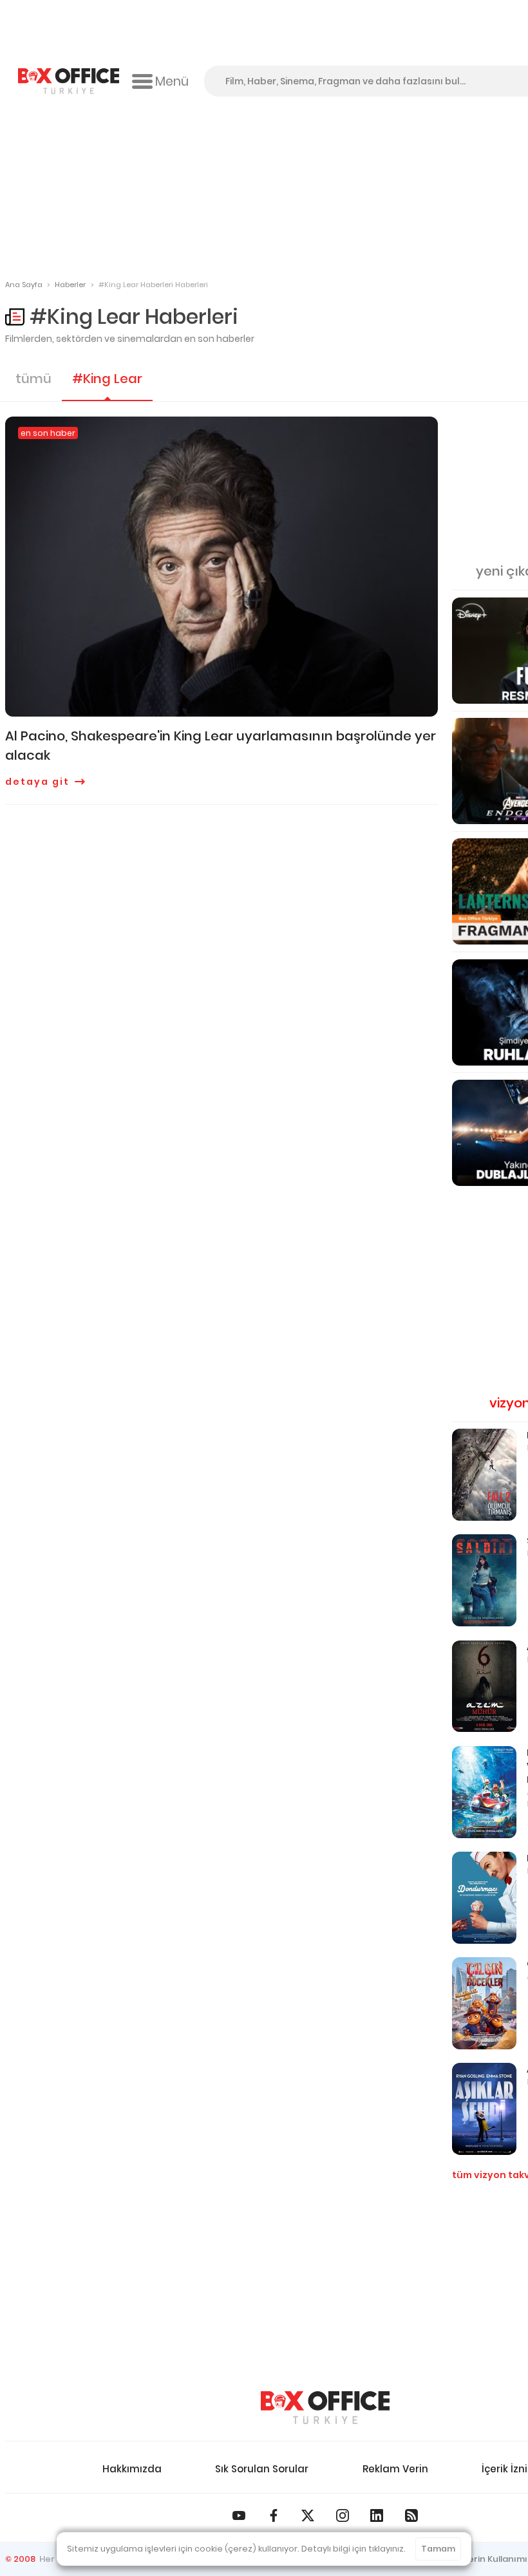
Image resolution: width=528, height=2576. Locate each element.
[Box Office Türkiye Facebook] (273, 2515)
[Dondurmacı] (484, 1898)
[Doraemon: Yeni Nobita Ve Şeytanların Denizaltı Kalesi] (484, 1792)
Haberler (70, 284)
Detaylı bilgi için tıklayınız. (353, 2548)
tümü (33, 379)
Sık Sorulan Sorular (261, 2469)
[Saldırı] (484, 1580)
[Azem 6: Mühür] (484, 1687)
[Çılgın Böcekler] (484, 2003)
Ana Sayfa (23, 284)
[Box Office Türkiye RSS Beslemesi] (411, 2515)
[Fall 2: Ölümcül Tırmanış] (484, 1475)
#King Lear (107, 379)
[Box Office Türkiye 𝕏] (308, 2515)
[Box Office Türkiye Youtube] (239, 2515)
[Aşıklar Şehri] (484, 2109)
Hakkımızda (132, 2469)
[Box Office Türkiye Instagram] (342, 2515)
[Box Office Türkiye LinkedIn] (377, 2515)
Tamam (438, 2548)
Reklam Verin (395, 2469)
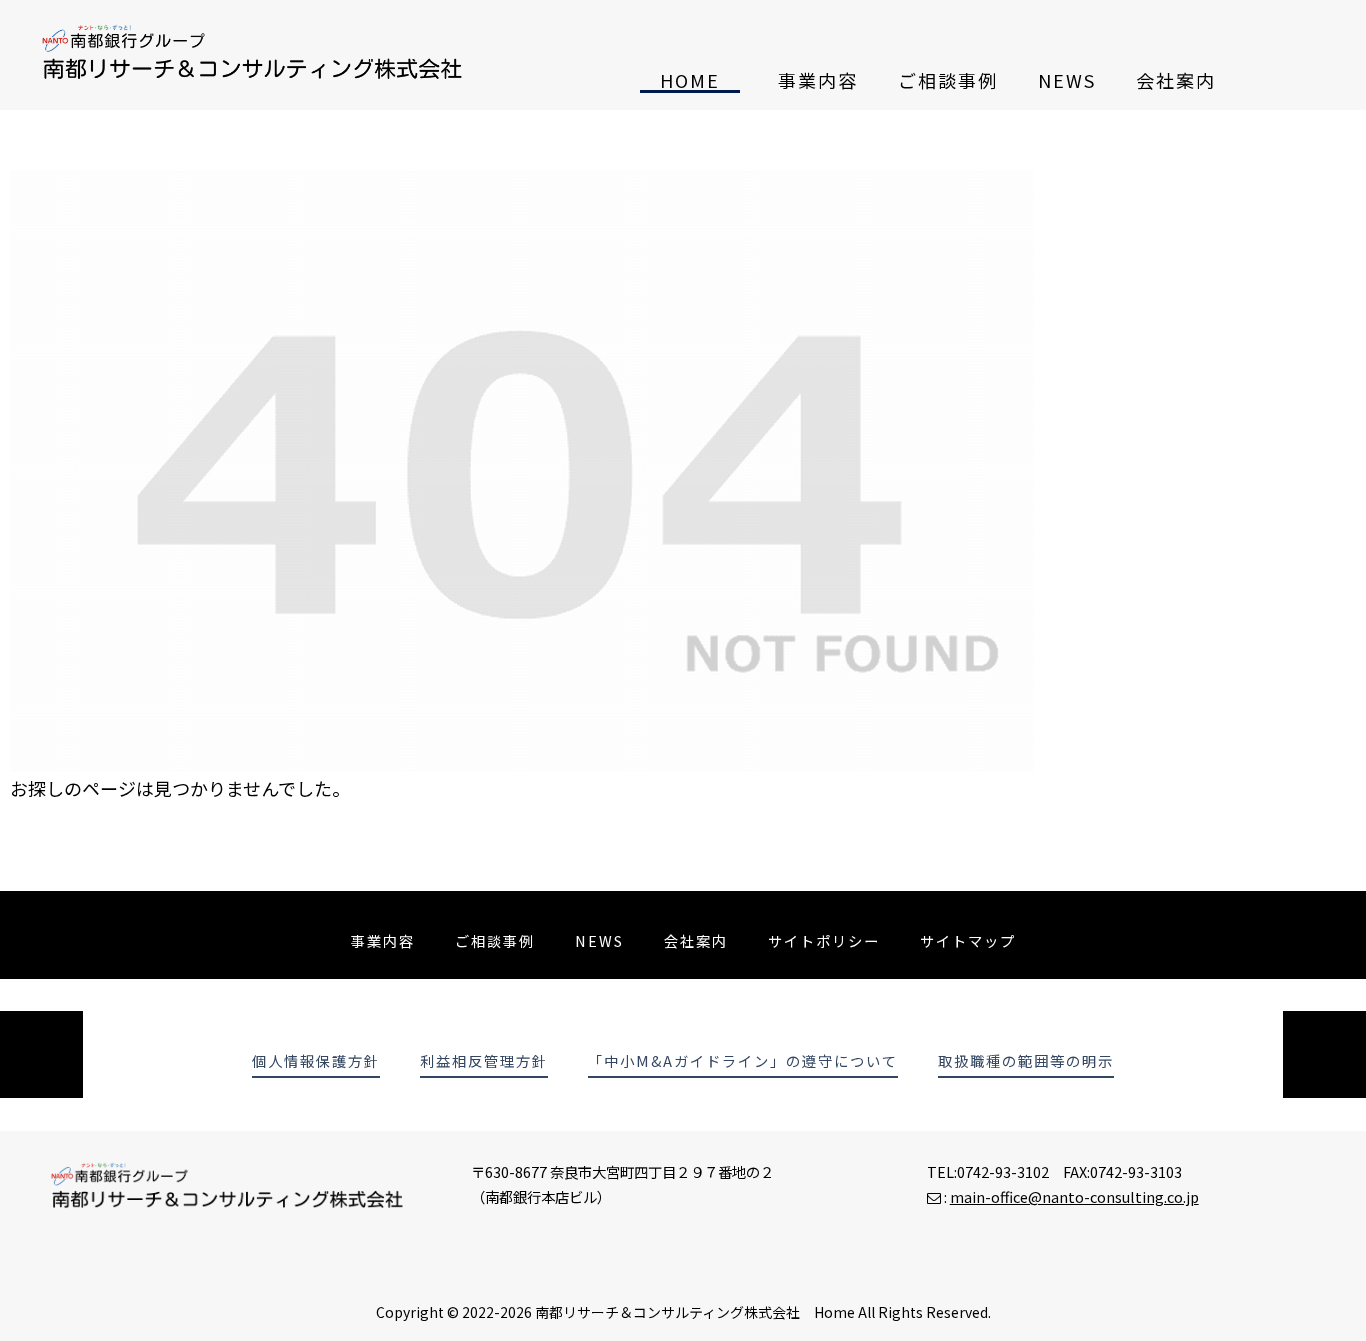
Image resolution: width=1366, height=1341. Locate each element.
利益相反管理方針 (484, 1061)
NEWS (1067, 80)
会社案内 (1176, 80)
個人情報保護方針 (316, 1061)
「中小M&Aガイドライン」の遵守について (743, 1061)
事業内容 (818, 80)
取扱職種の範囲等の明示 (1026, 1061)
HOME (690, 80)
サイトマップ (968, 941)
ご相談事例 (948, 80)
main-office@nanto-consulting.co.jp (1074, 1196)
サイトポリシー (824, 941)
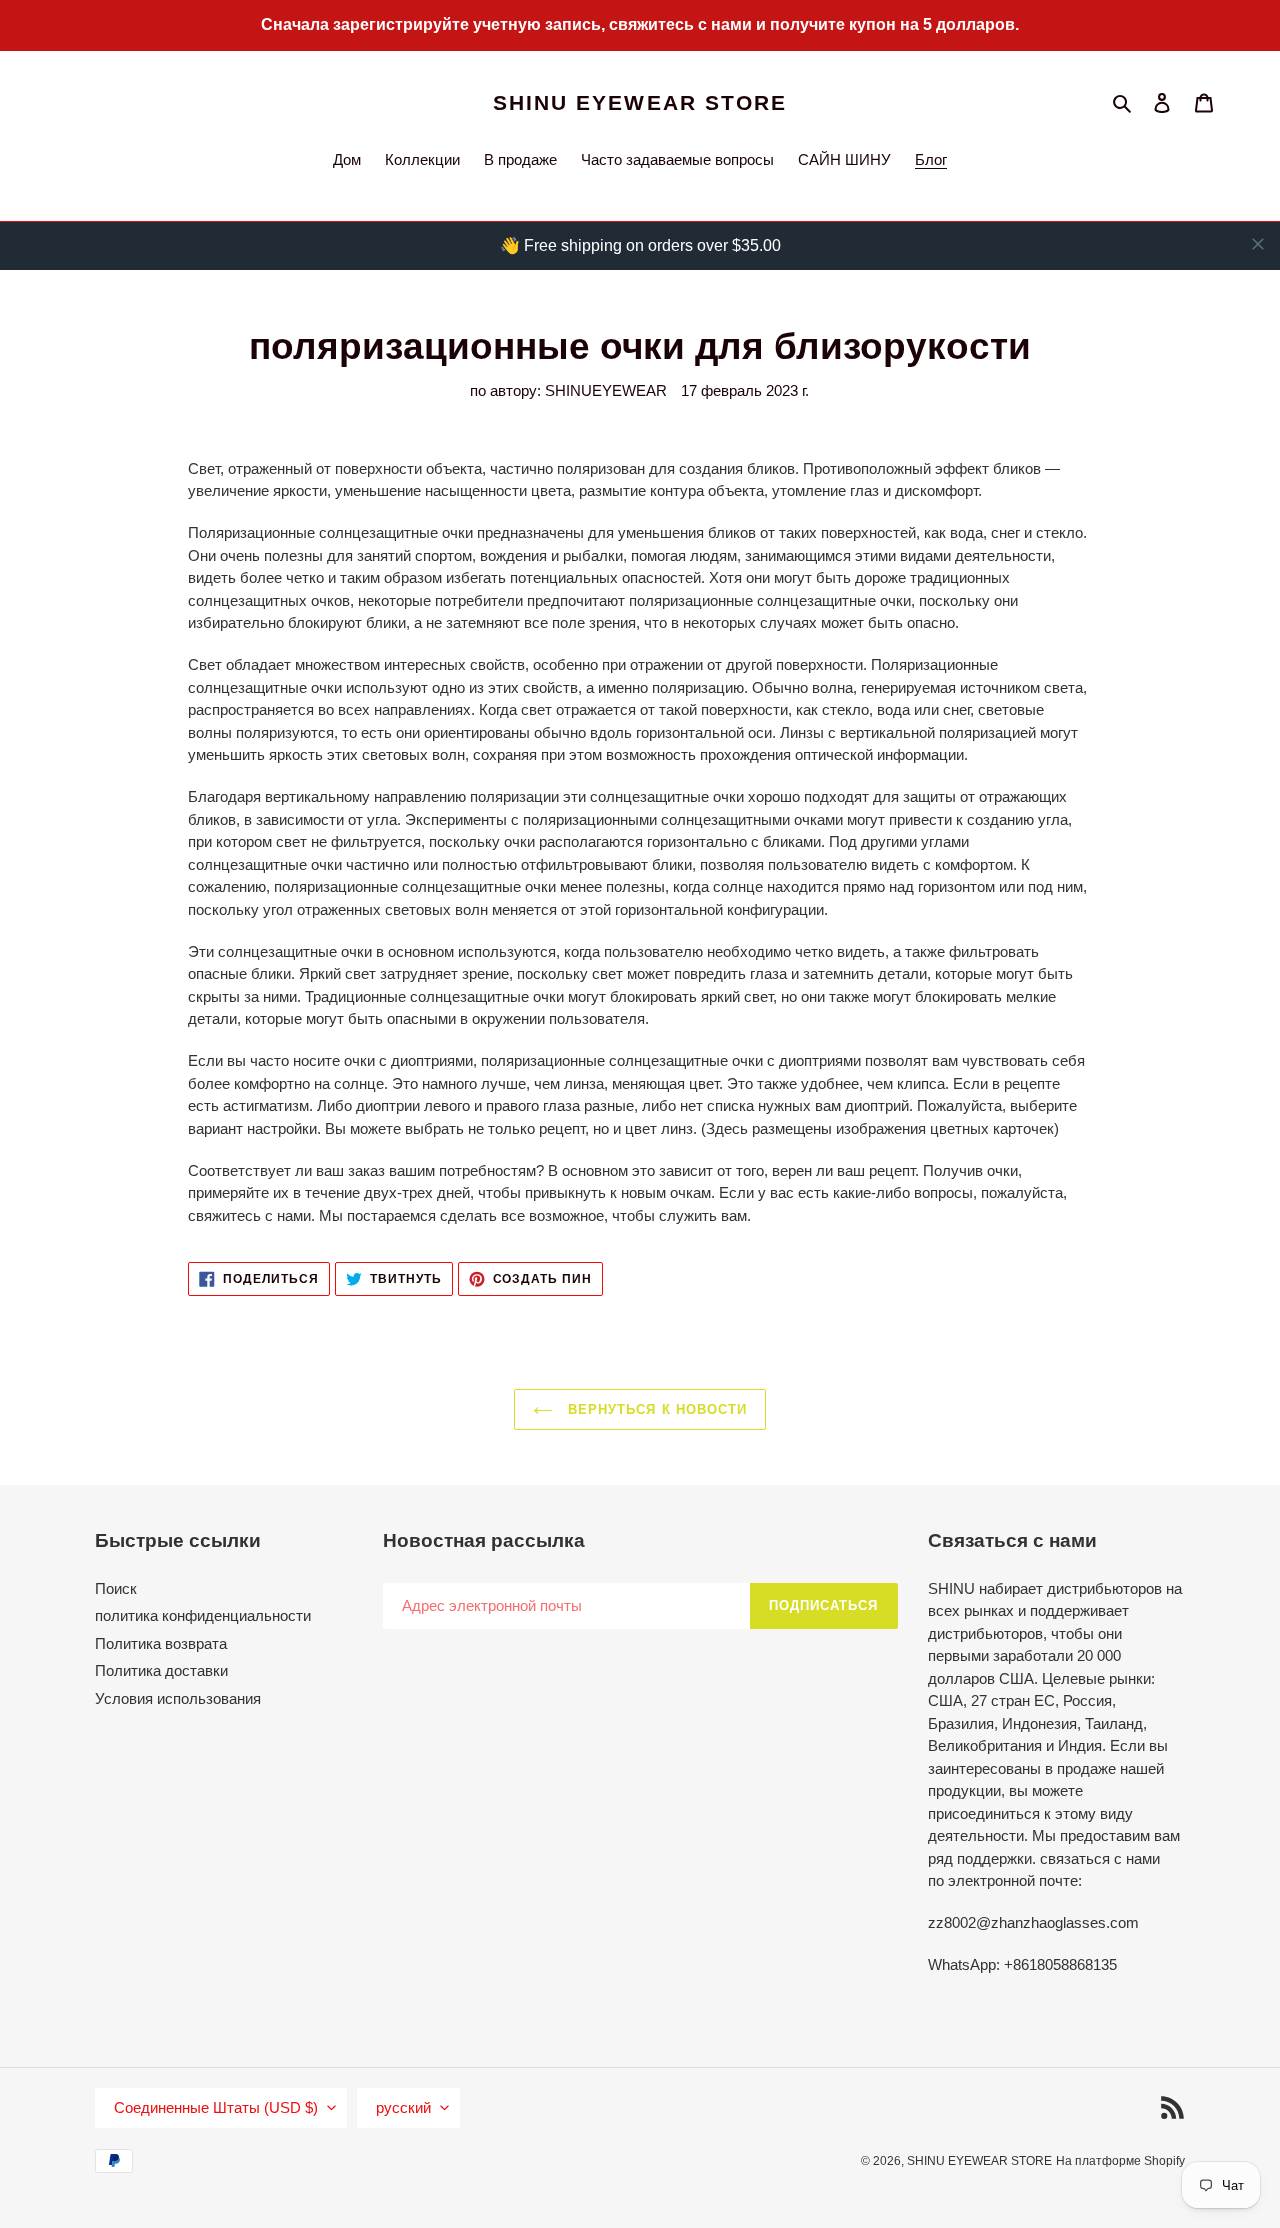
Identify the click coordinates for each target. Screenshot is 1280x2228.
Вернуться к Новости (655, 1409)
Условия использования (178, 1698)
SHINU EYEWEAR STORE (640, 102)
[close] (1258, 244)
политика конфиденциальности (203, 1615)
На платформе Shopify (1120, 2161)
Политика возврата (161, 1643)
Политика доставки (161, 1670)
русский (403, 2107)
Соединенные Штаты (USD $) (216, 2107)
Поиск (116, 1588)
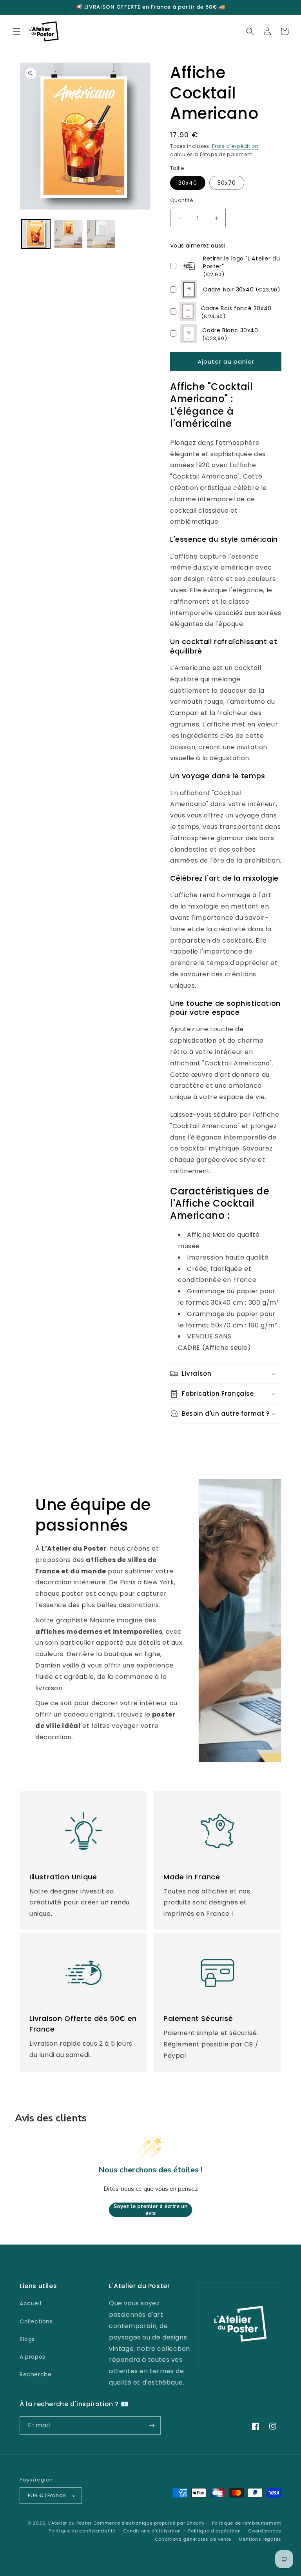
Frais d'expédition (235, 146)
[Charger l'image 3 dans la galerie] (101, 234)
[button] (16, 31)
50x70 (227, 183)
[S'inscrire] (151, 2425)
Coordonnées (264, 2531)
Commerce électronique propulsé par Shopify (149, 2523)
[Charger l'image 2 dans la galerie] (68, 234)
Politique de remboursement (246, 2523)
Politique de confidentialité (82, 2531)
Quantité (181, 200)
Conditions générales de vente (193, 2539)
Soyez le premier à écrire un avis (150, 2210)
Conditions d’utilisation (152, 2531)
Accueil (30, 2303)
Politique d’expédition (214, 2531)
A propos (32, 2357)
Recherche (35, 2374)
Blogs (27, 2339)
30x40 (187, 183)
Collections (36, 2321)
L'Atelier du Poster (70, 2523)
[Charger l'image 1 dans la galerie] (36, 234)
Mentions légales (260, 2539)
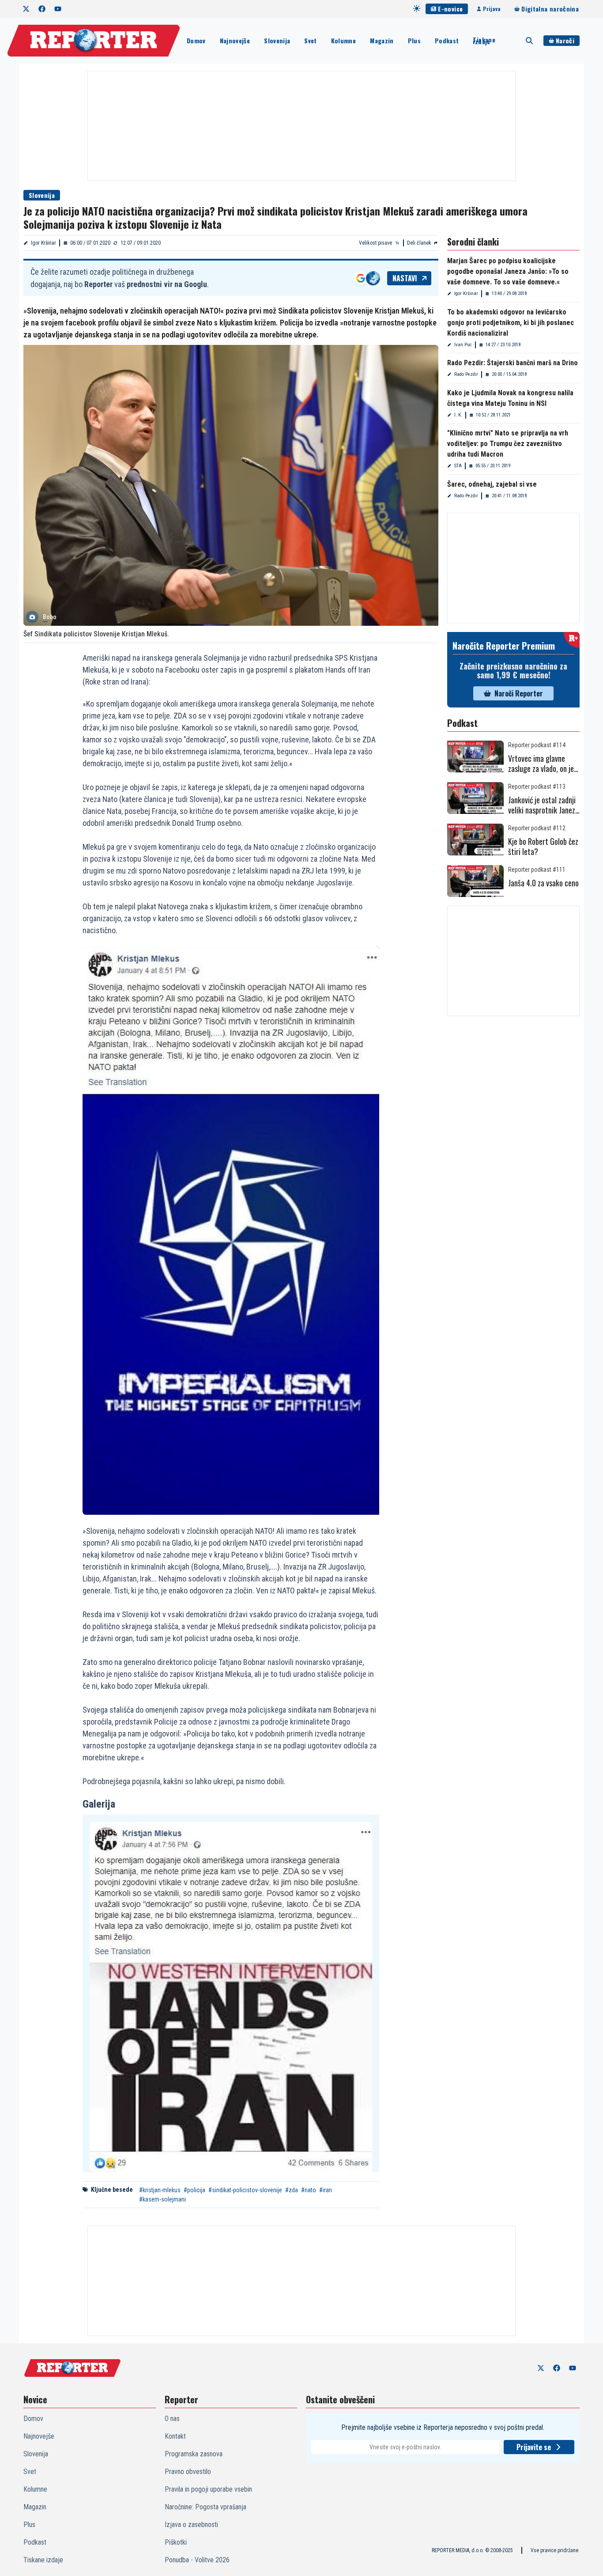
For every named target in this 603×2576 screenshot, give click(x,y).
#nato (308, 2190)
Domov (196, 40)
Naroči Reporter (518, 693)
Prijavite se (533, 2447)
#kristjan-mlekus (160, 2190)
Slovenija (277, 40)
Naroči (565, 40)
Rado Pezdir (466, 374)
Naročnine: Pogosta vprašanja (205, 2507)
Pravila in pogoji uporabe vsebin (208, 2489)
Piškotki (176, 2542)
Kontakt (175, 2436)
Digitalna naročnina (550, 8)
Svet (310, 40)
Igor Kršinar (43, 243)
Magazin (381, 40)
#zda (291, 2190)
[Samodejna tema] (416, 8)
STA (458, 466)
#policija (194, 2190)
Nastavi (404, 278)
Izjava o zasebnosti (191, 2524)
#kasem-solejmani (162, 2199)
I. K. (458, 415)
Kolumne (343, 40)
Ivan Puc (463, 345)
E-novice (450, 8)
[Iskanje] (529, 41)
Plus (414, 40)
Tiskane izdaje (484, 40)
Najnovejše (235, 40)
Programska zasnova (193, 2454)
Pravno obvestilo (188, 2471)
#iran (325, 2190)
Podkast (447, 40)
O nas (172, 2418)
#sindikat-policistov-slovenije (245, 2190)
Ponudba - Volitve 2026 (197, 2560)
···
Out of the records above, return only the lines from the one with "ご相談事例 (948, 80)" through the one with "политика конфиденциальности (203, 1615)", exactly, and none of the pictures.

OUTPUT >>
ご相談事例 (948, 80)
main-office@nanto-consulting.co.jp (1074, 1196)
サイトポリシー (824, 941)
Identify the click coordinates for each target. Screenshot is 1280x2228.
Вернуться к Новости (655, 1409)
Условия использования (178, 1698)
SHINU EYEWEAR STORE (640, 102)
[close] (1258, 244)
политика конфиденциальности (203, 1615)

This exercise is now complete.